Minister kämpft gegen Scheitern der Cannabis-Legalisierung

Bundesgesundheitsminister Karl Lauterbach will verhindern, dass die Legalisierung von Cannabis zum 1. April scheitert. Er werde die ganze Woche über kämpfen, um sicherzustellen, dass es am kommenden Freitag keine Anrufung des Vermittlungsausschusses im Bundesrat geben wird, sagte der SPD-Politiker in Berlin.
Er verwies auf Äußerungen unionsgeführter Länder wie Bayern und Sachsen, eine Befassung im Vermittlungsausschuss zu verzögern oder zu sabotieren. Das Gesetz würde dann dort letztlich sterben. «Dann würden wir die einmalige Gelegenheit verlieren, hier die gescheiterte Cannabispolitik zu reformieren. Das wäre aus meiner Sicht ein Triumph für den Schwarzmarkt.»

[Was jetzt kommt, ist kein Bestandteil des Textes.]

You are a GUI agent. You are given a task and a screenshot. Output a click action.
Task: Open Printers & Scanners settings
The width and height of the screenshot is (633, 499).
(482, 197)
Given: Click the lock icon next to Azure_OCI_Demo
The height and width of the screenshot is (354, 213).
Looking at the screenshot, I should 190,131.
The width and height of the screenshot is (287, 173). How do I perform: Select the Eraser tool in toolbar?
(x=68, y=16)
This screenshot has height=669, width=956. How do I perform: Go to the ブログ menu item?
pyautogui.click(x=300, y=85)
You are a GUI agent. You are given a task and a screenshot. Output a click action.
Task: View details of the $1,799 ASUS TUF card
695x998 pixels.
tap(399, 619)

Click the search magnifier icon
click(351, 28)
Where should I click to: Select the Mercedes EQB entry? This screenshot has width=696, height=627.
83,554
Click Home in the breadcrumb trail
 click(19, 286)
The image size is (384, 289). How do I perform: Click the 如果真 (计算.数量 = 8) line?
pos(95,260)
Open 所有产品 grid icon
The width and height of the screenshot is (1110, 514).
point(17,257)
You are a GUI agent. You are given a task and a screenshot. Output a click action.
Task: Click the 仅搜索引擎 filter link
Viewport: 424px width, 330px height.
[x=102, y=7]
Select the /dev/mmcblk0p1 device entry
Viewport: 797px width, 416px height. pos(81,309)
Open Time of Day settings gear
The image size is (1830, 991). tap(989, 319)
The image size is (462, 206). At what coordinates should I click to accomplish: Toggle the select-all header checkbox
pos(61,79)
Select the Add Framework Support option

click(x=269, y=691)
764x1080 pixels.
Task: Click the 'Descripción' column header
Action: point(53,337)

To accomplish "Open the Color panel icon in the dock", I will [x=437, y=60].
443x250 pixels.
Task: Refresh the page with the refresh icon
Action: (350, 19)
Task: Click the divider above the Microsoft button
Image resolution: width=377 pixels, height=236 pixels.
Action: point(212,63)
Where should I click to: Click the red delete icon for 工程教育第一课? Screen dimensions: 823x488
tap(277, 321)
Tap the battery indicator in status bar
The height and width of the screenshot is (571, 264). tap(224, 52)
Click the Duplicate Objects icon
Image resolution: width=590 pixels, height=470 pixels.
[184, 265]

Lauterbach kündigte an, dass auch eine Protokollerklärung der Bundesregierung für die Bundesratssitzung vorbereitet werde. Damit wolle man versuchen zu erreichen, dass «einige der Sorgen der Länder, die jetzt den Vermittlungsausschuss anrufen wollen, genommen werden können». Vorgesehen waren demnach auch Beratungen mit den Ministerinnen und Ministern für Inneres, Justiz und Gesundheit der Ampel-Parteien.
Die Bedenken
Nach dem Gesetz, das vom Bundestag beschlossen wurde, wird der Besitz und Anbau der Droge für Volljährige zum Eigenkonsum ab dem 1. April mit zahlreichen Vorgaben erlaubt sein. Das Gesetz wird am kommenden Freitag abschließend im Bundesrat behandelt. Obwohl keine Zustimmung erforderlich ist, könnte die Länderkammer den gemeinsamen Vermittlungsausschuss mit dem Bundestag anrufen und somit das Verfahren verzögern.
Es gab Bedenken aus verschiedenen Ländern gegen eine geplante Amnestie für Altfälle, die nach dem neuen Gesetz nicht mehr strafbar wären. Es wird befürchtet, dass die Justiz durch die anfallenden Fallprüfungen überlastet wird.
Lauterbach erklärte, dass dadurch eine einmalige Mehrbelastung entstehe. Es gebe jedoch keine Frist für die Behörden, sodass die Fälle in angemessener Zeit bearbeitet werden könnten, ohne dass Schadenersatzansprüche entstehen würden. Er wies auch darauf hin, dass die Justiz entlastet werde, wenn künftig 180.000 Verfahren pro Jahr zu Cannabis-Konsumdelikten wegfielen.